**TASK DIRECTIONS**
Can you give the email thread again from "I am looking" to "they can fly.", substituting "JAR files" for "jar files"?

**DOCUMENT TEXT**
_ _ _ _ _ _ _

I am looking at this line
>> Caused by: java.lang.ClassNotFoundException: org.apache.commons.logging.Log
>> 
>> Can you double check that you can find all the jar files at the locations in this
file?
>> https://github.com/apache/incubator-hawq/blob/master/pxf/pxf-service/src/main/resources/pxf-privatehdp.classpath
<https://github.com/apache/incubator-hawq/blob/master/pxf/pxf-service/src/main/resources/pxf-privatehdp.classpath>
>> 
>> Jimmy Da
>> That’s what people do, they leap, and hoping to God they can fly.
>> 
>> On Wed, Oct 28, 2015 at 12:03 PM, Ting(Goden) Yao <tyao@pivotal.io <mailto:tyao@pivotal.io>>
wrote:
>> Hi sequoiadb, 
>> 
>> which hawq/pxf version are you using (did you just compile the open source version
or it's former pivotal released hawq versions)?

_ _ _ _ _ _ _

**RECORDS SUPPLIED**
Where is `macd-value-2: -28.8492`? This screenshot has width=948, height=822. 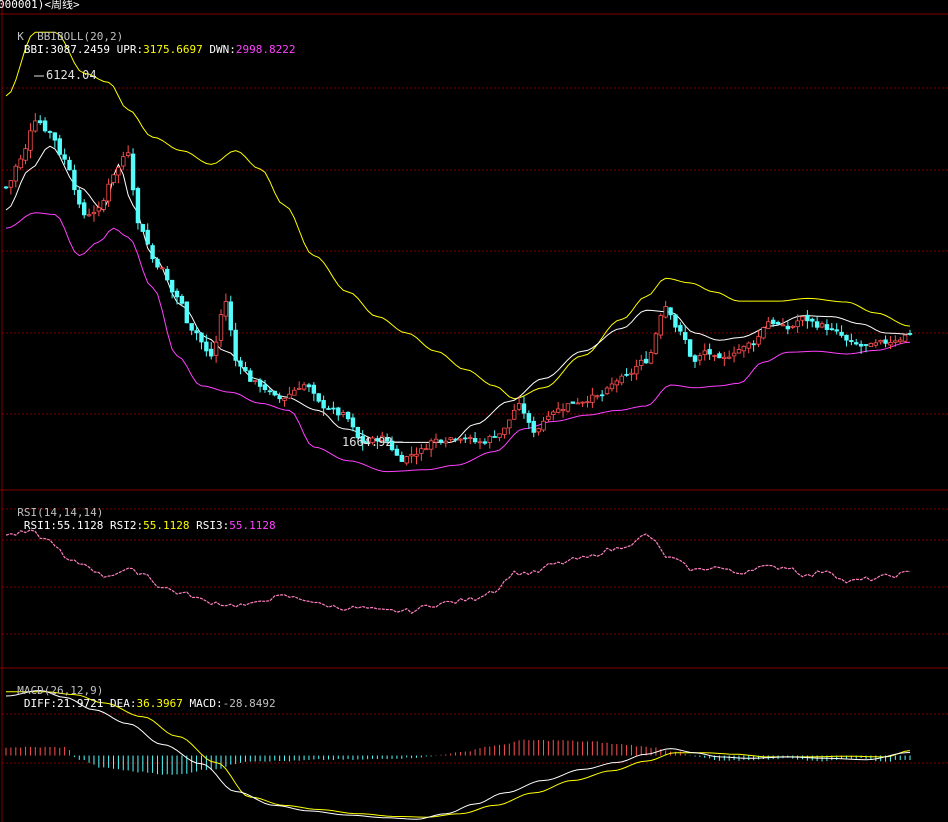 macd-value-2: -28.8492 is located at coordinates (249, 704).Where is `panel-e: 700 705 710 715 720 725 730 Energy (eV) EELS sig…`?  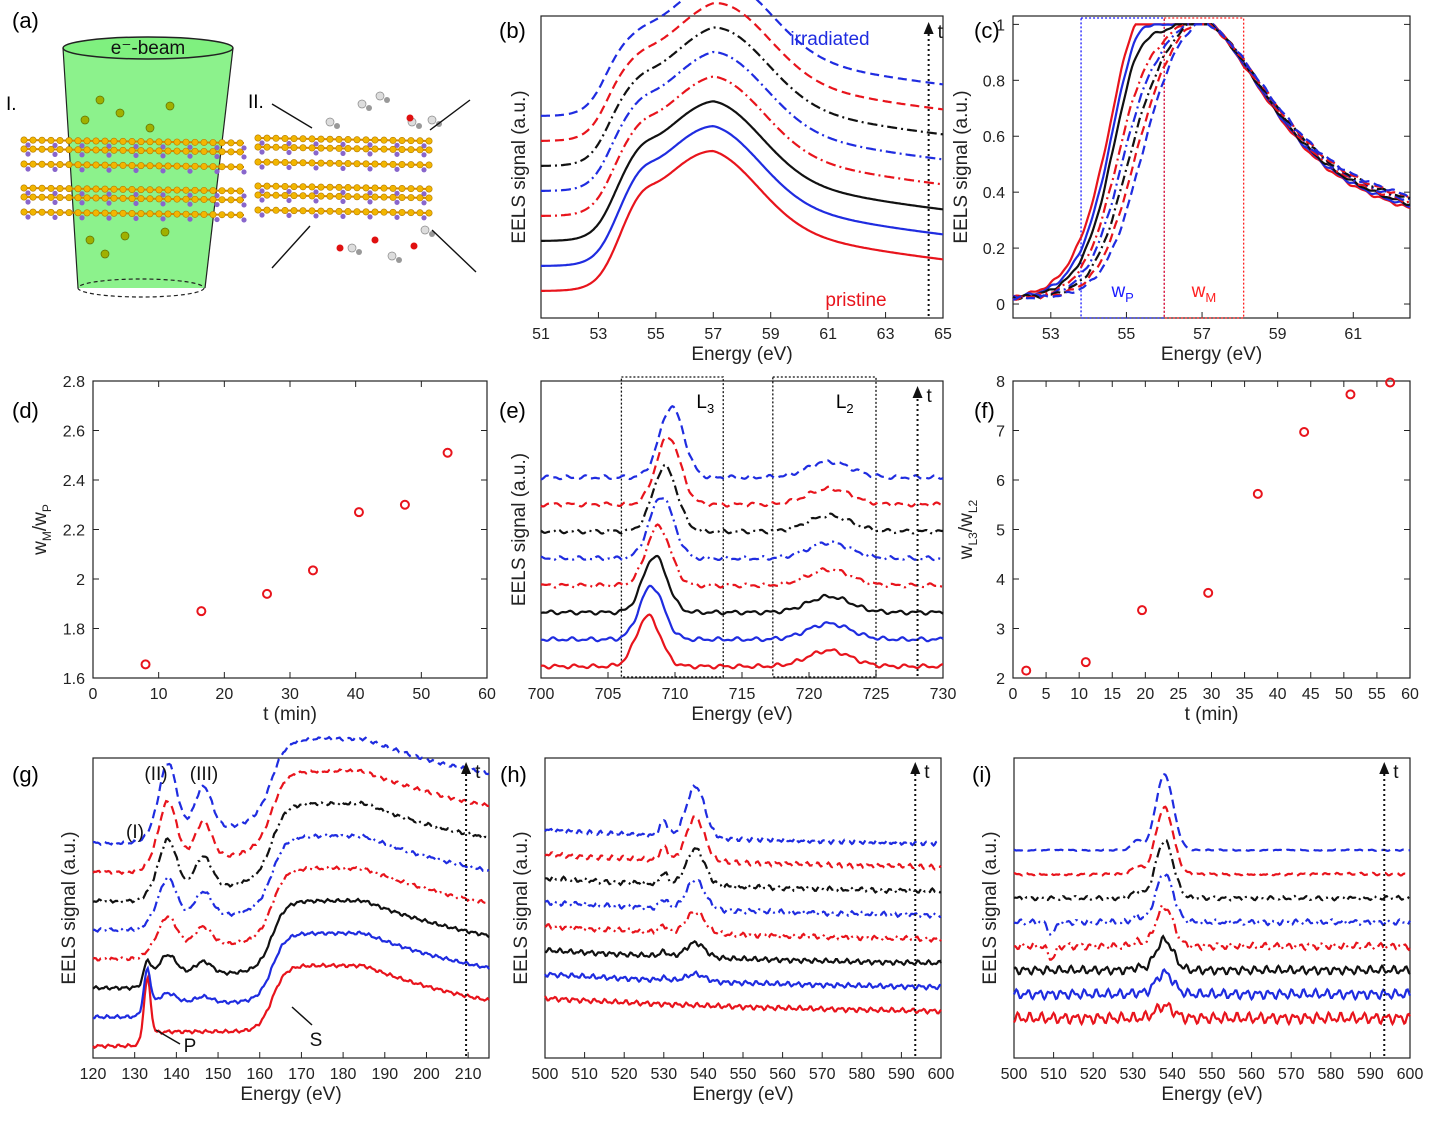 panel-e: 700 705 710 715 720 725 730 Energy (eV) EELS sig… is located at coordinates (732, 550).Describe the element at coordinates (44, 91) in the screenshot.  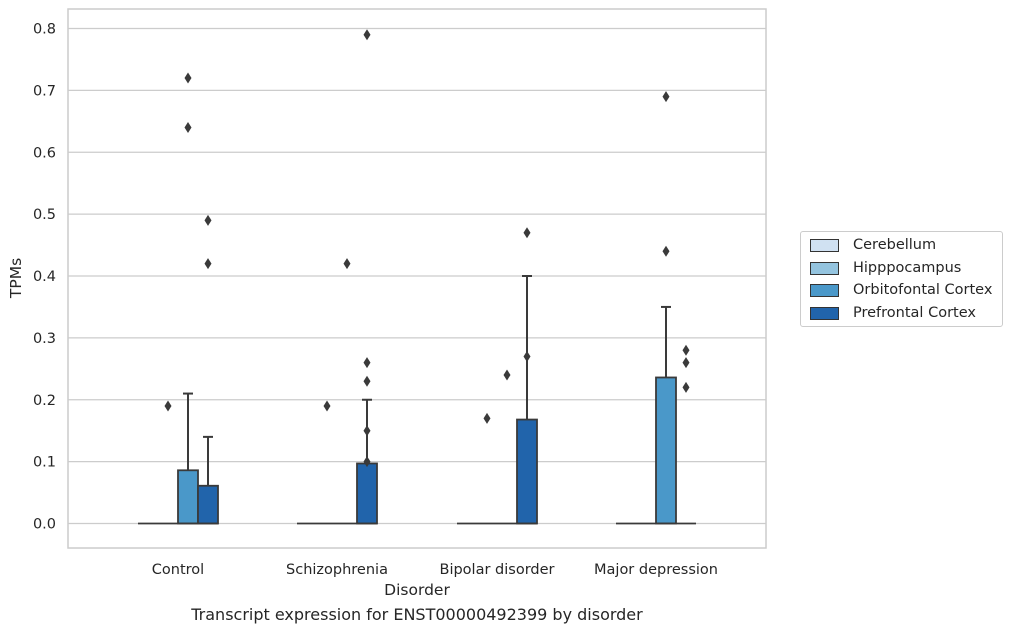
I see `y-tick-label: 0.7` at that location.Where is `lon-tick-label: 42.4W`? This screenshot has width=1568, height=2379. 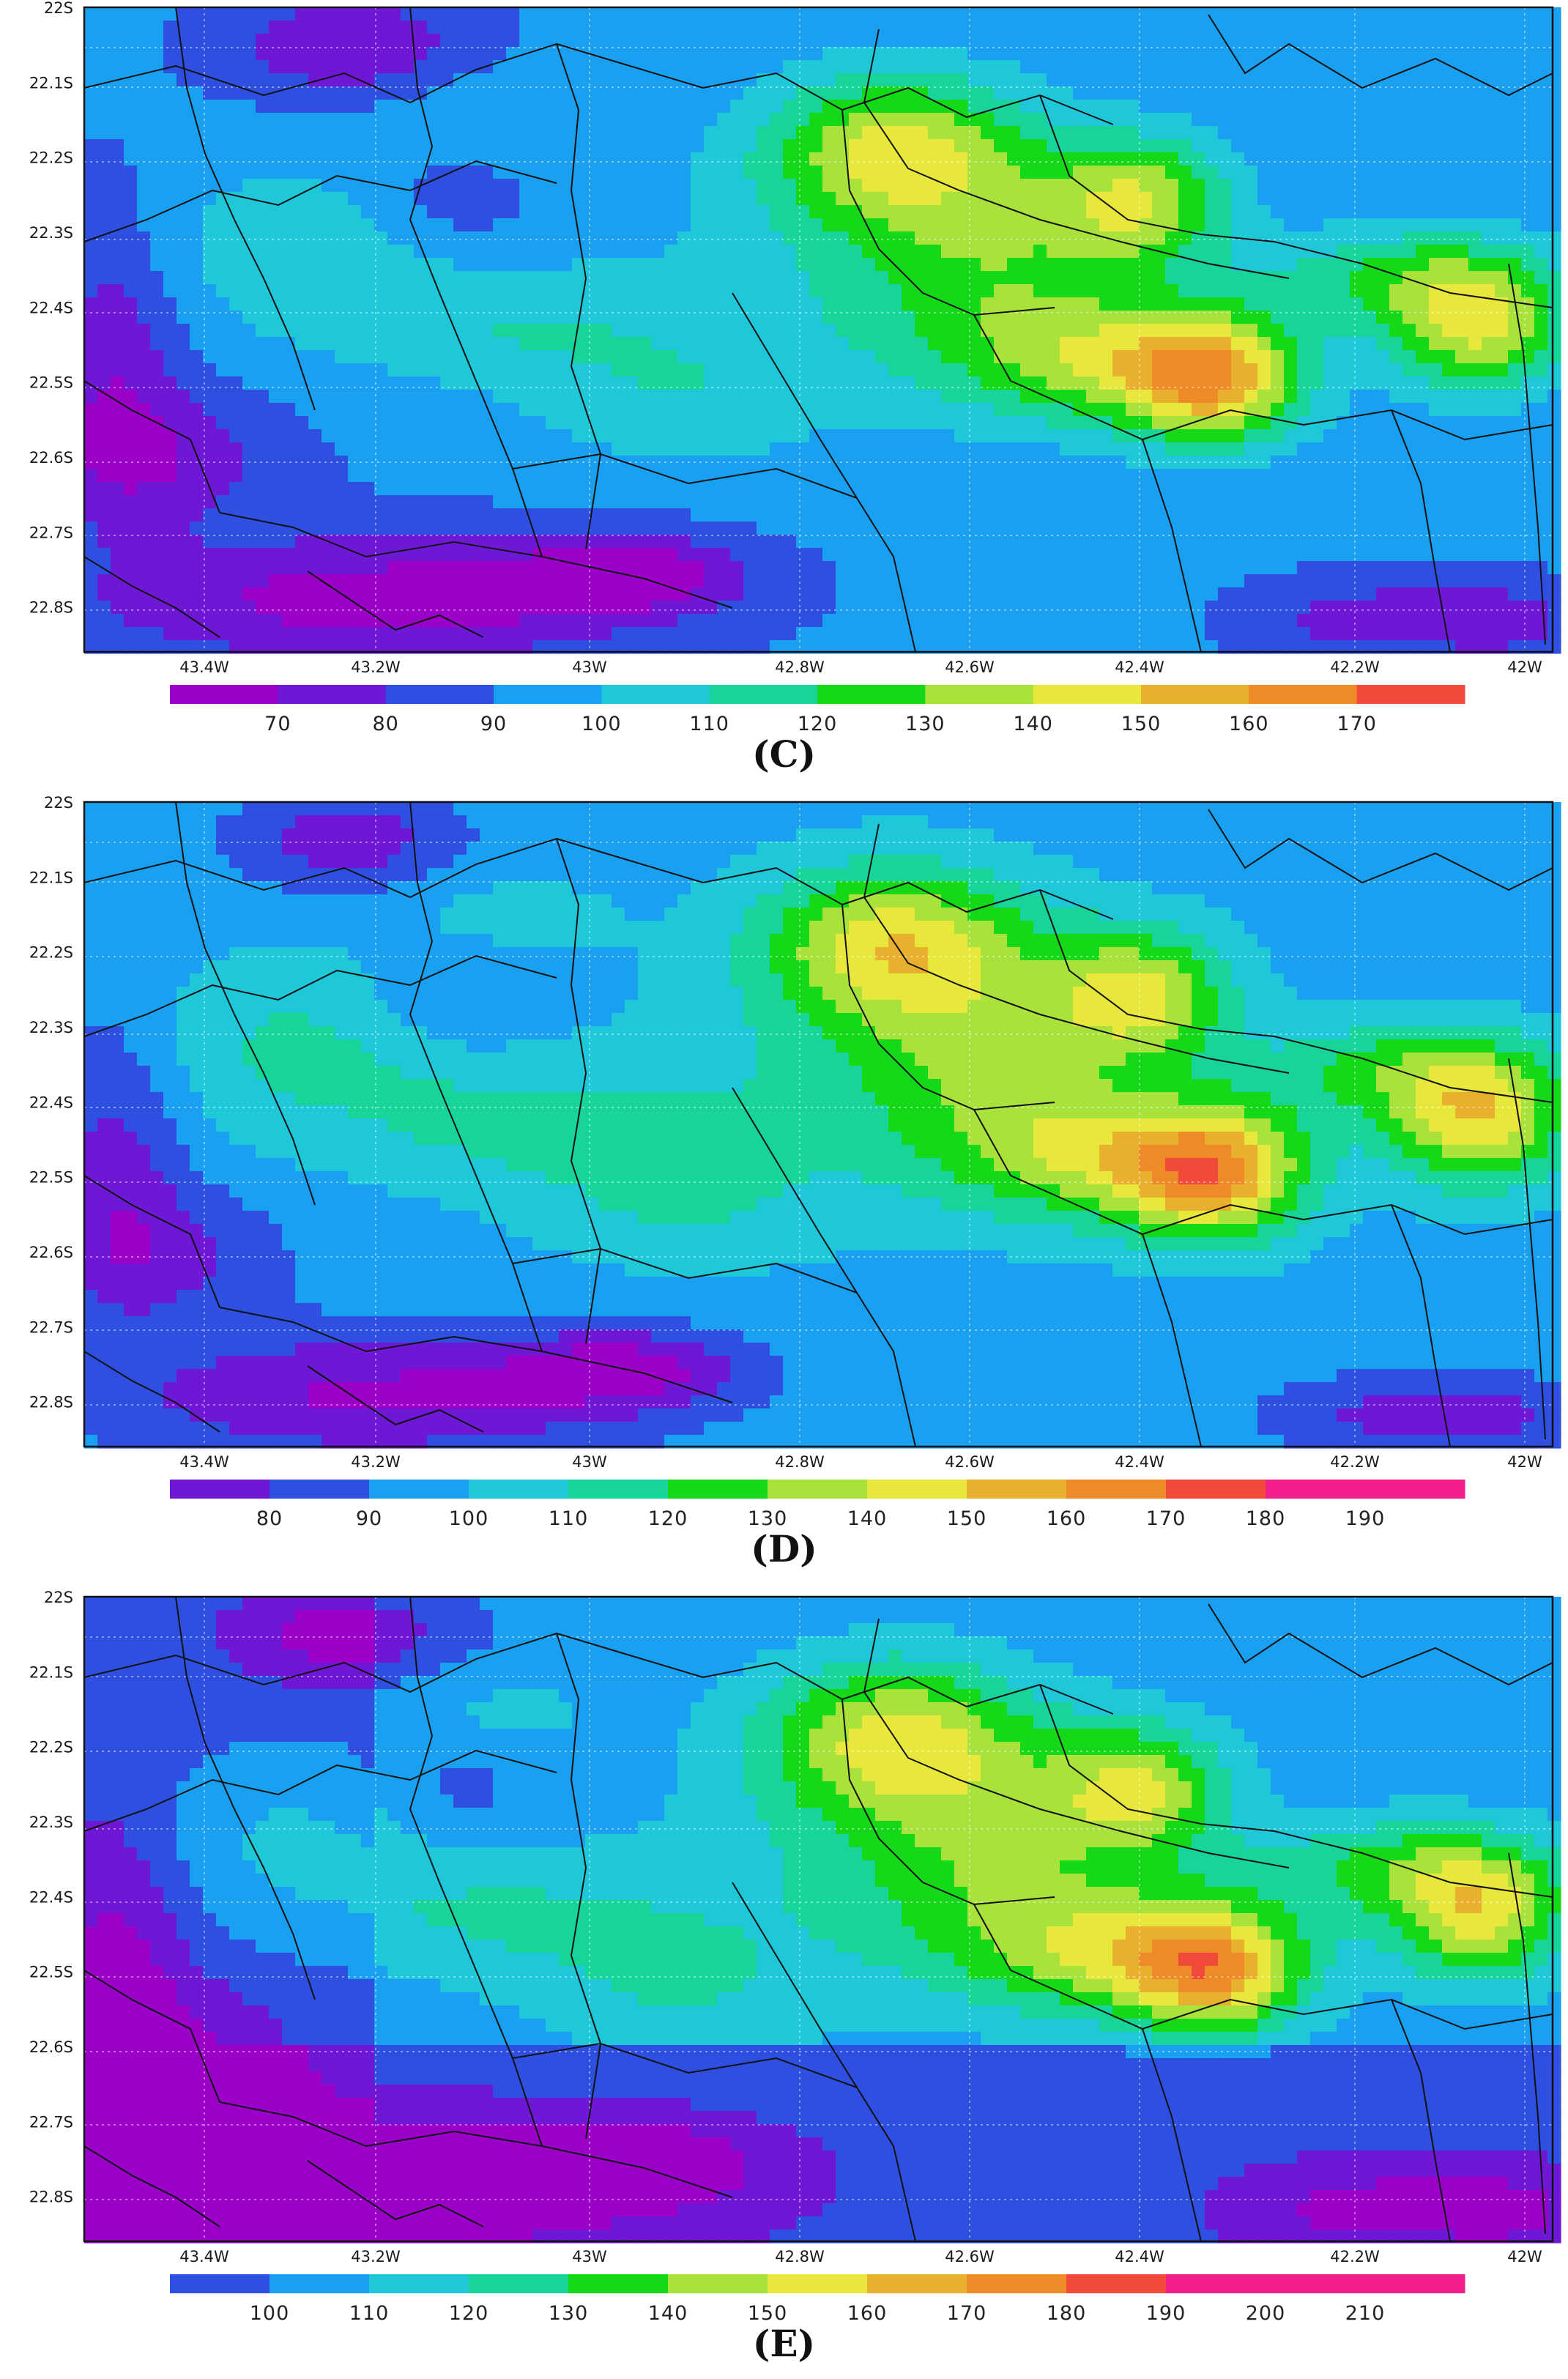
lon-tick-label: 42.4W is located at coordinates (1140, 2256).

_ _ _ _ _ _ _

**TASK RESULT**
I am looking at this line
>> Caused by: java.lang.ClassNotFoundException: org.apache.commons.logging.Log
>> 
>> Can you double check that you can find all the JAR files at the locations in this
file?
>> https://github.com/apache/incubator-hawq/blob/master/pxf/pxf-service/src/main/resources/pxf-privatehdp.classpath
<https://github.com/apache/incubator-hawq/blob/master/pxf/pxf-service/src/main/resources/pxf-privatehdp.classpath>
>> 
>> Jimmy Da
>> That’s what people do, they leap, and hoping to God they can fly.